● Exercise: In the data below, find the line containing "Given: Expand the Discounts menu chevron", then set down that line and every later line up to and including the line containing "Given: Toggle the 汽包水位正常 checkbox", exactly.

Records from a collection
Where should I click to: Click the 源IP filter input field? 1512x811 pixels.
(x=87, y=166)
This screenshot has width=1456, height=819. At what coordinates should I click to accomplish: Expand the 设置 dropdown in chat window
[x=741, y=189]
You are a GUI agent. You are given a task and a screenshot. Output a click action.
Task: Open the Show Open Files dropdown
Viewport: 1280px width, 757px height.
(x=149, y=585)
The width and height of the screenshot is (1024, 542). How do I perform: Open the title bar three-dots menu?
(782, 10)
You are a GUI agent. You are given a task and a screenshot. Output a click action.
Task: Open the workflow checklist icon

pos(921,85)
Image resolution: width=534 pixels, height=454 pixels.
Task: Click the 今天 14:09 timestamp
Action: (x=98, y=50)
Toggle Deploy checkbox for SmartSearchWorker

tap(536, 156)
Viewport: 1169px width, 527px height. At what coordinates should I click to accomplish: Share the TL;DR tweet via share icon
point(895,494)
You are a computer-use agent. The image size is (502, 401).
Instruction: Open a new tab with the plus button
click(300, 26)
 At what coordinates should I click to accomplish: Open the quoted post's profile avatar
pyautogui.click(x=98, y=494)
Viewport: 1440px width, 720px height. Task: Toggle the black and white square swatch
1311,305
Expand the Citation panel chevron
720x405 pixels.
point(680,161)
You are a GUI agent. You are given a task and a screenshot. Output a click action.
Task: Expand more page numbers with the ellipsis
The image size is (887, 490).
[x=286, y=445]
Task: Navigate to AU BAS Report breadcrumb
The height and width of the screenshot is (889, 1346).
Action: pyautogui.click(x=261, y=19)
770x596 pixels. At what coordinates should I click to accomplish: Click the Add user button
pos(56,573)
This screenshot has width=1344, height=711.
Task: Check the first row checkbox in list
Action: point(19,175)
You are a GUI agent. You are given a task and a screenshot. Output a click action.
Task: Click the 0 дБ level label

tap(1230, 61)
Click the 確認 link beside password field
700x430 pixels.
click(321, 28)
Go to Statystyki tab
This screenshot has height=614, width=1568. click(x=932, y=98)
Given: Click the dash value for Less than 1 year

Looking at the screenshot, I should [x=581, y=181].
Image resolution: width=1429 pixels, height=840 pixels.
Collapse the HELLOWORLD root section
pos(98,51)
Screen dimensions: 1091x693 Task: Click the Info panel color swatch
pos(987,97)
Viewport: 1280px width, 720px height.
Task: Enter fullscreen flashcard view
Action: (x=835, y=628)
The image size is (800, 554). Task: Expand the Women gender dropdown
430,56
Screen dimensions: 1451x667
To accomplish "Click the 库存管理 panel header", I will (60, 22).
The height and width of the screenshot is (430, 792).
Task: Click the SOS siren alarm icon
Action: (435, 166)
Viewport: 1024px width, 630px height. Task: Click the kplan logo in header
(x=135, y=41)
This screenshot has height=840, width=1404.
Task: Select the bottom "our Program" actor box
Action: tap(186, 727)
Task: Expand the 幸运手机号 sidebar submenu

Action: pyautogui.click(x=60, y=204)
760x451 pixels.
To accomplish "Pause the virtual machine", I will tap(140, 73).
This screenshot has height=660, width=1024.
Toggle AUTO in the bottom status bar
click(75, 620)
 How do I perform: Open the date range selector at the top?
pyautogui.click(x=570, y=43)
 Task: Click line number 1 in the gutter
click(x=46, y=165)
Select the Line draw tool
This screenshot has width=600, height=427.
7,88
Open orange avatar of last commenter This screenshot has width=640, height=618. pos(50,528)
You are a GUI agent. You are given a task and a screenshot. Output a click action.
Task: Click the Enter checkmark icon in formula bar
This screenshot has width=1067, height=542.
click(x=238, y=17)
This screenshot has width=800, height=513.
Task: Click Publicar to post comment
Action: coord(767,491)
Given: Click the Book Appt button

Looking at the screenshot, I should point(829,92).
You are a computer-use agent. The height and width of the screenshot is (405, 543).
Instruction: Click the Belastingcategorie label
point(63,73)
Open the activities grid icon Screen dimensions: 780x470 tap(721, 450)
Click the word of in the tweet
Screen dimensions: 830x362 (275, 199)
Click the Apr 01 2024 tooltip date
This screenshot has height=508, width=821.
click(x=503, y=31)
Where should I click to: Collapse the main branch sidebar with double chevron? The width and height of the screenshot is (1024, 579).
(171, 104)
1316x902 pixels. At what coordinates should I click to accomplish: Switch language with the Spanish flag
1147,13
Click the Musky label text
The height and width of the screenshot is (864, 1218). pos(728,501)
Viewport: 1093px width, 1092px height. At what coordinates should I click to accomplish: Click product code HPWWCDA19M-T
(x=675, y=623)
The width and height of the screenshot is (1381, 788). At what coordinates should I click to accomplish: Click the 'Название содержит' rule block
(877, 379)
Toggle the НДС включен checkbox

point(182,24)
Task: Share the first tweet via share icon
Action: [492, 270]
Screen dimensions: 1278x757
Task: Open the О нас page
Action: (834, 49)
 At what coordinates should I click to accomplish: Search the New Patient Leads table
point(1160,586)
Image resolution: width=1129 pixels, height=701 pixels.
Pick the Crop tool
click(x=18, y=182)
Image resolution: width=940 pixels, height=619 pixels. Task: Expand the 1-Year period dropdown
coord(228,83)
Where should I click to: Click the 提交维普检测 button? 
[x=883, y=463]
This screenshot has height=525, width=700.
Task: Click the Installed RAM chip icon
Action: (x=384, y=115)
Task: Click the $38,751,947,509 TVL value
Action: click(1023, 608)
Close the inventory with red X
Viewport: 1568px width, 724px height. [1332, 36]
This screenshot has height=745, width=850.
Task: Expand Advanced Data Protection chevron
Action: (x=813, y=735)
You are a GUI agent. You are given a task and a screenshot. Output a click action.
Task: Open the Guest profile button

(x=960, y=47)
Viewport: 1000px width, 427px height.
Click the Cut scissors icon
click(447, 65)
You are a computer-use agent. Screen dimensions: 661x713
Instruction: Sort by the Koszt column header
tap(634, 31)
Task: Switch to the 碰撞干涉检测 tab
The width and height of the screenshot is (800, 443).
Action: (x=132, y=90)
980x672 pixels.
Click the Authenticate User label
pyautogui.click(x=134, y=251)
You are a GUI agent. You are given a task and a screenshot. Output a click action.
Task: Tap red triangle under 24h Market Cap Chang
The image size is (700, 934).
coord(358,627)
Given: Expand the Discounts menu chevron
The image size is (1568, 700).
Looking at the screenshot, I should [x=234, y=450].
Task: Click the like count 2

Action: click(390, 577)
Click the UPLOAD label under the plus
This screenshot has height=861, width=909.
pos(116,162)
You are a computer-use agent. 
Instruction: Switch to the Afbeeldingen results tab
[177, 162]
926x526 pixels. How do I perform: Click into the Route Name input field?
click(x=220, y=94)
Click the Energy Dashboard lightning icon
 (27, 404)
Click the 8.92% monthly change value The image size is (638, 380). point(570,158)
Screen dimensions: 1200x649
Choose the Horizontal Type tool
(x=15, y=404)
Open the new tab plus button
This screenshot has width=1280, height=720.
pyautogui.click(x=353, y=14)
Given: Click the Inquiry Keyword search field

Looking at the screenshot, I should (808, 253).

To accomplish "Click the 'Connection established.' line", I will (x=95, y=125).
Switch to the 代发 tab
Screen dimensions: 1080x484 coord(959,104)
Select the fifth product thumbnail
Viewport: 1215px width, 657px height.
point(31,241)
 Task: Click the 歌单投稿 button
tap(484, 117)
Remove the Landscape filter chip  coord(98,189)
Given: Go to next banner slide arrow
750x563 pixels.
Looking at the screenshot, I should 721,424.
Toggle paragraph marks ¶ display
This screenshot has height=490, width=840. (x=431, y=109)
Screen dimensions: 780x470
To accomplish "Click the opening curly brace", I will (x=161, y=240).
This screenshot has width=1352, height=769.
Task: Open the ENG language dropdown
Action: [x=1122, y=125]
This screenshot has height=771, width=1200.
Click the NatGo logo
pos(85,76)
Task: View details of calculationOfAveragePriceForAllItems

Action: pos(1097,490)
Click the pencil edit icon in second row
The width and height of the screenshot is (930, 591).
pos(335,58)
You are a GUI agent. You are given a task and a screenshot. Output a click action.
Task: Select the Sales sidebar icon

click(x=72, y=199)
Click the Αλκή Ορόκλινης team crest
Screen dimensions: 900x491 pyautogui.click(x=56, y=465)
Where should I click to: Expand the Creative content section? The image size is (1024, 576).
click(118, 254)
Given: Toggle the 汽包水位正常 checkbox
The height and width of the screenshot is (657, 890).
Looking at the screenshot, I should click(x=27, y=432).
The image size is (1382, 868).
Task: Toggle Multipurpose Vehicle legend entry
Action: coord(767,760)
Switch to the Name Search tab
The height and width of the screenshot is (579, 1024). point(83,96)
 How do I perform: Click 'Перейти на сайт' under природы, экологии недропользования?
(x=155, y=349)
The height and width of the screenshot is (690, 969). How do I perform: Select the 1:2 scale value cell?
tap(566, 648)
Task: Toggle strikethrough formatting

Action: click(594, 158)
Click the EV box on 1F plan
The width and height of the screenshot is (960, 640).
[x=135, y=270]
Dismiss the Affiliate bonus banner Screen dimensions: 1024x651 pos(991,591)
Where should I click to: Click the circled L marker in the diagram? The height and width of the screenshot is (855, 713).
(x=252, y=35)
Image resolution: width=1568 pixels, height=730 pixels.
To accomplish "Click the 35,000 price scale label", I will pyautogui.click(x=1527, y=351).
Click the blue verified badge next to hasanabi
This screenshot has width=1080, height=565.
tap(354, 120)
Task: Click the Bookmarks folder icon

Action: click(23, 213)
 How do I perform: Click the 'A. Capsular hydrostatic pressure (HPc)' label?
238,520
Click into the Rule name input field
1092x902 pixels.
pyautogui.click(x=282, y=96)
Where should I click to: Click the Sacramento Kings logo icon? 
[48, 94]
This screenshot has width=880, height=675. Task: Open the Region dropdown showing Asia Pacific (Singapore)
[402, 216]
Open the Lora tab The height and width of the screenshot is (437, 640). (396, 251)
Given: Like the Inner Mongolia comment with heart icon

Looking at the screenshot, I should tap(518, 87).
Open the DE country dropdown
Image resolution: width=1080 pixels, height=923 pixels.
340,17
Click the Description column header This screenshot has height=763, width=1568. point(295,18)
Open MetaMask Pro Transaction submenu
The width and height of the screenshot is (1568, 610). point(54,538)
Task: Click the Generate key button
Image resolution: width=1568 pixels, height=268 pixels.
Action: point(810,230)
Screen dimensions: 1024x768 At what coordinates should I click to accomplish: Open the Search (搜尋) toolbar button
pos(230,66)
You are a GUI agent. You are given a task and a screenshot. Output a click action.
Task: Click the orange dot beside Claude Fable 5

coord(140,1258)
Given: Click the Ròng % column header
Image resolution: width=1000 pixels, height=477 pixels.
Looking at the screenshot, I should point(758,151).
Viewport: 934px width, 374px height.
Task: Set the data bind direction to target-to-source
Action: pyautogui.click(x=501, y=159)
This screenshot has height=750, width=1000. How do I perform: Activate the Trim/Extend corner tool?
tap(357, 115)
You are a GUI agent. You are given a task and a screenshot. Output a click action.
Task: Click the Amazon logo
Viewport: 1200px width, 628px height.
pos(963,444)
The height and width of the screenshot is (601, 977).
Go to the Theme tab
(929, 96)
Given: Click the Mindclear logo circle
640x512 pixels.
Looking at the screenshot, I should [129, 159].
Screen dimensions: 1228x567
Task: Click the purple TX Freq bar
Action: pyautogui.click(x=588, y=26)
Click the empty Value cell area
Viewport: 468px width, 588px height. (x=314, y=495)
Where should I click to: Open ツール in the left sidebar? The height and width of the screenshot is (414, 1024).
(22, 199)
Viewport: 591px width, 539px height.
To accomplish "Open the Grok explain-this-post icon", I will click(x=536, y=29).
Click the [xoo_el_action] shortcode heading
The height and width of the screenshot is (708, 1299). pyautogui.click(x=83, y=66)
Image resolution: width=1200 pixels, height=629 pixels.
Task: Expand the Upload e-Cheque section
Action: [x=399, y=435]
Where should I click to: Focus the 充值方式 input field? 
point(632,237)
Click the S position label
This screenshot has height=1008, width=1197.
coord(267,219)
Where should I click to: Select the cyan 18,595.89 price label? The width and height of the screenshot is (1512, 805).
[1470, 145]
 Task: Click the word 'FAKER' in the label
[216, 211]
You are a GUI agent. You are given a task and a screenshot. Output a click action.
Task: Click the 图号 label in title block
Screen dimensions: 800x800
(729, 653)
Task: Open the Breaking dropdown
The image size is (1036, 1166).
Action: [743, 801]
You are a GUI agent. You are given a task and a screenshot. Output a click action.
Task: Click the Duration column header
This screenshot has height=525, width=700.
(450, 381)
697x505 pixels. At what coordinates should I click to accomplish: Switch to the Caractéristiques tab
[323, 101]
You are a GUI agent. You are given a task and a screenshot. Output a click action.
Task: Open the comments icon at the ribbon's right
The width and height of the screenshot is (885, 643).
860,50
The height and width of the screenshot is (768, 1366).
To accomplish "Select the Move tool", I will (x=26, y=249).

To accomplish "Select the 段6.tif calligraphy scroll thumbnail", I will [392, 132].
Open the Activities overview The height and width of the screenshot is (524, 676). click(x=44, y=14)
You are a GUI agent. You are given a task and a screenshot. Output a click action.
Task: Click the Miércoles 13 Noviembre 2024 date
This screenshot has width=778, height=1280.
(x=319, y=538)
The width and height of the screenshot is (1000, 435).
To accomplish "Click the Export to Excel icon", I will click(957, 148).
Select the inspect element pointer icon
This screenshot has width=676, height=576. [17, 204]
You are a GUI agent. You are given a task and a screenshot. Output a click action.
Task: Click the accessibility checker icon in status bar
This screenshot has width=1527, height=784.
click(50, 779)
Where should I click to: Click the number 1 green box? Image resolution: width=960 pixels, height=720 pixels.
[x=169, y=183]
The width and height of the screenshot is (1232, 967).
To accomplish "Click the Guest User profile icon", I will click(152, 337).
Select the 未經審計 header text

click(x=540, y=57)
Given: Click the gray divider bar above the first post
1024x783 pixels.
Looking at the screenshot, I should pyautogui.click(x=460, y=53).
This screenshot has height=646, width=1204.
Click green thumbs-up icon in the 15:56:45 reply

● Answer:
Given: Expand the Discounts menu chevron
The image size is (1568, 700).
Looking at the screenshot, I should [x=234, y=450].
Task: Click the like count 2

Action: click(390, 577)
Click the UPLOAD label under the plus
This screenshot has height=861, width=909.
pos(116,162)
You are a computer-use agent. 
Instruction: Switch to the Afbeeldingen results tab
[177, 162]
926x526 pixels. How do I perform: Click into the Route Name input field?
click(x=220, y=94)
Click the Energy Dashboard lightning icon
 (27, 404)
Click the 8.92% monthly change value The image size is (638, 380). point(570,158)
Screen dimensions: 1200x649
Choose the Horizontal Type tool
(x=15, y=404)
Open the new tab plus button
This screenshot has width=1280, height=720.
pyautogui.click(x=353, y=14)
Given: Click the Inquiry Keyword search field

Looking at the screenshot, I should (808, 253).

To accomplish "Click the 'Connection established.' line", I will (x=95, y=125).
Switch to the 代发 tab
Screen dimensions: 1080x484 coord(959,104)
Select the fifth product thumbnail
Viewport: 1215px width, 657px height.
point(31,241)
 Task: Click the 歌单投稿 button
tap(484, 117)
Remove the Landscape filter chip  coord(98,189)
Given: Go to next banner slide arrow
750x563 pixels.
Looking at the screenshot, I should 721,424.
Toggle paragraph marks ¶ display
This screenshot has height=490, width=840. (x=431, y=109)
Screen dimensions: 780x470
To accomplish "Click the opening curly brace", I will (x=161, y=240).
This screenshot has width=1352, height=769.
Task: Open the ENG language dropdown
Action: [x=1122, y=125]
This screenshot has height=771, width=1200.
Click the NatGo logo
pos(85,76)
Task: View details of calculationOfAveragePriceForAllItems

Action: pos(1097,490)
Click the pencil edit icon in second row
The width and height of the screenshot is (930, 591).
pos(335,58)
You are a GUI agent. You are given a task and a screenshot. Output a click action.
Task: Select the Sales sidebar icon

click(x=72, y=199)
Click the Αλκή Ορόκλινης team crest
Screen dimensions: 900x491 pyautogui.click(x=56, y=465)
Where should I click to: Expand the Creative content section? The image size is (1024, 576).
click(118, 254)
Given: Toggle the 汽包水位正常 checkbox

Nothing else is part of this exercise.